**WHAT THIS TASK INVOLVES**. In full and without alteration, output each record given here.

[Stored data]
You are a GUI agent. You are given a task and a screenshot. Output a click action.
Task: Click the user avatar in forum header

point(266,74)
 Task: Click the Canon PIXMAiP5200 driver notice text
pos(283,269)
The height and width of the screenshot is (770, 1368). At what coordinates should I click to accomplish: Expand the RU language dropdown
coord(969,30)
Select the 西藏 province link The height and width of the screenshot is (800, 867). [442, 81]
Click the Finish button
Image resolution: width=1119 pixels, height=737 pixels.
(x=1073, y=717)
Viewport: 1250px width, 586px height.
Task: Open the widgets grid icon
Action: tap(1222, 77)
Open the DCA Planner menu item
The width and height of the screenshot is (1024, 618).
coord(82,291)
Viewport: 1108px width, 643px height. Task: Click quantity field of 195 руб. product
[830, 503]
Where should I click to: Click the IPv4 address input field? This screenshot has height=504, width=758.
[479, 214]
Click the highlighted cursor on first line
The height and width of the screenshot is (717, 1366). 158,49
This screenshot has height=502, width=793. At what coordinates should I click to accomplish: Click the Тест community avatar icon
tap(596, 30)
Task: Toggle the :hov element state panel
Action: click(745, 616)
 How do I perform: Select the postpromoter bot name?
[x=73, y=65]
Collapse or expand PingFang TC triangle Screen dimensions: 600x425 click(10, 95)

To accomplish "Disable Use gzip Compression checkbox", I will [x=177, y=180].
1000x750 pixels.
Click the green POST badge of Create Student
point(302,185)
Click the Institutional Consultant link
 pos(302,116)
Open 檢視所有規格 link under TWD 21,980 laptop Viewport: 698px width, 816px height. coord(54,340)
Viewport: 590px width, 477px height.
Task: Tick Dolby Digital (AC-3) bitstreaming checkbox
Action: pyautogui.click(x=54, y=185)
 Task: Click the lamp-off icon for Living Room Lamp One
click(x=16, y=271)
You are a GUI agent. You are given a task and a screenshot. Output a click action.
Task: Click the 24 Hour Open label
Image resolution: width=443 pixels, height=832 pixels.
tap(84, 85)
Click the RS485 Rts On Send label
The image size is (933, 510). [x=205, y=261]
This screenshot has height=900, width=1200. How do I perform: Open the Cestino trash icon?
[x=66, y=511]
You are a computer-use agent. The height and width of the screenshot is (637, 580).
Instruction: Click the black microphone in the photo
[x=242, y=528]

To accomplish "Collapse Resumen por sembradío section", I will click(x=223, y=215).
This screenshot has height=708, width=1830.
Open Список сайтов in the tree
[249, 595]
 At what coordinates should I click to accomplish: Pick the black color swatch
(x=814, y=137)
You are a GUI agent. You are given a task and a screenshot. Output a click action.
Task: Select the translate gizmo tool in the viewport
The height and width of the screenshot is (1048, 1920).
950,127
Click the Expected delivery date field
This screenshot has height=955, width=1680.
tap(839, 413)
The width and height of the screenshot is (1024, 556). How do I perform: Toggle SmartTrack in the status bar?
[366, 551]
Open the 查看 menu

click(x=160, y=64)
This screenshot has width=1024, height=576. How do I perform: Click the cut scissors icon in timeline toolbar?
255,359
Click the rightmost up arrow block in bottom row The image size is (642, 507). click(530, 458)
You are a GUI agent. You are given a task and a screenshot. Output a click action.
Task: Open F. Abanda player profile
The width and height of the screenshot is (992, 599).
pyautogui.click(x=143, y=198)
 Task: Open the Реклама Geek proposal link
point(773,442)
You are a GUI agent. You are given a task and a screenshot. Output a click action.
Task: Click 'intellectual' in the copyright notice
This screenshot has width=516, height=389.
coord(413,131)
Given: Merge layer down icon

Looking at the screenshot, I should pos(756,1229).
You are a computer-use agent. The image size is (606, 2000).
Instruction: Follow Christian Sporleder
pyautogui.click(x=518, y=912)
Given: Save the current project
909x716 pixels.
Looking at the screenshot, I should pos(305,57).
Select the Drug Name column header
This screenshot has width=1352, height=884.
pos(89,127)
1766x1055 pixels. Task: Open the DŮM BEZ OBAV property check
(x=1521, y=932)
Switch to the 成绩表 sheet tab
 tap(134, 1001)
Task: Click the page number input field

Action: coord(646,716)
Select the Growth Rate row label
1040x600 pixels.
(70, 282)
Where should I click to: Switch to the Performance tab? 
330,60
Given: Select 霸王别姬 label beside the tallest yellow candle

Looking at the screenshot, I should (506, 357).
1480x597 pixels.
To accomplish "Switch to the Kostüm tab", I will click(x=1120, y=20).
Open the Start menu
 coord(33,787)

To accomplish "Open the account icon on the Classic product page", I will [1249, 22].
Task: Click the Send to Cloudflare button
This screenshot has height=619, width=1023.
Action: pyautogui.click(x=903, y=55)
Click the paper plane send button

**RESPONSE**.
You are a GUI agent. You are given a task and a screenshot. Output a click action.
Task: Click the user avatar in forum header

point(266,74)
 Task: Click the Canon PIXMAiP5200 driver notice text
pos(283,269)
The height and width of the screenshot is (770, 1368). At what coordinates should I click to accomplish: Expand the RU language dropdown
coord(969,30)
Select the 西藏 province link The height and width of the screenshot is (800, 867). [442, 81]
Click the Finish button
Image resolution: width=1119 pixels, height=737 pixels.
(x=1073, y=717)
Viewport: 1250px width, 586px height.
Task: Open the widgets grid icon
Action: tap(1222, 77)
Open the DCA Planner menu item
The width and height of the screenshot is (1024, 618).
coord(82,291)
Viewport: 1108px width, 643px height. Task: Click quantity field of 195 руб. product
[830, 503]
Where should I click to: Click the IPv4 address input field? This screenshot has height=504, width=758.
[479, 214]
Click the highlighted cursor on first line
The height and width of the screenshot is (717, 1366). 158,49
This screenshot has height=502, width=793. At what coordinates should I click to accomplish: Click the Тест community avatar icon
tap(596, 30)
Task: Toggle the :hov element state panel
Action: click(745, 616)
 How do I perform: Select the postpromoter bot name?
[x=73, y=65]
Collapse or expand PingFang TC triangle Screen dimensions: 600x425 click(10, 95)

To accomplish "Disable Use gzip Compression checkbox", I will [x=177, y=180].
1000x750 pixels.
Click the green POST badge of Create Student
point(302,185)
Click the Institutional Consultant link
 pos(302,116)
Open 檢視所有規格 link under TWD 21,980 laptop Viewport: 698px width, 816px height. coord(54,340)
Viewport: 590px width, 477px height.
Task: Tick Dolby Digital (AC-3) bitstreaming checkbox
Action: pyautogui.click(x=54, y=185)
 Task: Click the lamp-off icon for Living Room Lamp One
click(x=16, y=271)
You are a GUI agent. You are given a task and a screenshot. Output a click action.
Task: Click the 24 Hour Open label
Image resolution: width=443 pixels, height=832 pixels.
tap(84, 85)
Click the RS485 Rts On Send label
The image size is (933, 510). [x=205, y=261]
This screenshot has height=900, width=1200. How do I perform: Open the Cestino trash icon?
[x=66, y=511]
You are a computer-use agent. The height and width of the screenshot is (637, 580).
Instruction: Click the black microphone in the photo
[x=242, y=528]

To accomplish "Collapse Resumen por sembradío section", I will click(x=223, y=215).
This screenshot has height=708, width=1830.
Open Список сайтов in the tree
[249, 595]
 At what coordinates should I click to accomplish: Pick the black color swatch
(x=814, y=137)
You are a GUI agent. You are given a task and a screenshot. Output a click action.
Task: Select the translate gizmo tool in the viewport
The height and width of the screenshot is (1048, 1920).
950,127
Click the Expected delivery date field
This screenshot has height=955, width=1680.
tap(839, 413)
The width and height of the screenshot is (1024, 556). How do I perform: Toggle SmartTrack in the status bar?
[366, 551]
Open the 查看 menu

click(x=160, y=64)
This screenshot has width=1024, height=576. How do I perform: Click the cut scissors icon in timeline toolbar?
255,359
Click the rightmost up arrow block in bottom row The image size is (642, 507). click(530, 458)
You are a GUI agent. You are given a task and a screenshot. Output a click action.
Task: Open F. Abanda player profile
The width and height of the screenshot is (992, 599).
pyautogui.click(x=143, y=198)
 Task: Open the Реклама Geek proposal link
point(773,442)
You are a GUI agent. You are given a task and a screenshot. Output a click action.
Task: Click 'intellectual' in the copyright notice
This screenshot has width=516, height=389.
coord(413,131)
Given: Merge layer down icon

Looking at the screenshot, I should pos(756,1229).
You are a computer-use agent. The image size is (606, 2000).
Instruction: Follow Christian Sporleder
pyautogui.click(x=518, y=912)
Given: Save the current project
909x716 pixels.
Looking at the screenshot, I should pos(305,57).
Select the Drug Name column header
This screenshot has width=1352, height=884.
pos(89,127)
1766x1055 pixels. Task: Open the DŮM BEZ OBAV property check
(x=1521, y=932)
Switch to the 成绩表 sheet tab
 tap(134, 1001)
Task: Click the page number input field

Action: coord(646,716)
Select the Growth Rate row label
1040x600 pixels.
(70, 282)
Where should I click to: Switch to the Performance tab? 
330,60
Given: Select 霸王别姬 label beside the tallest yellow candle

Looking at the screenshot, I should (506, 357).
1480x597 pixels.
To accomplish "Switch to the Kostüm tab", I will click(x=1120, y=20).
Open the Start menu
 coord(33,787)

To accomplish "Open the account icon on the Classic product page", I will [1249, 22].
Task: Click the Send to Cloudflare button
This screenshot has height=619, width=1023.
Action: pyautogui.click(x=903, y=55)
Click the paper plane send button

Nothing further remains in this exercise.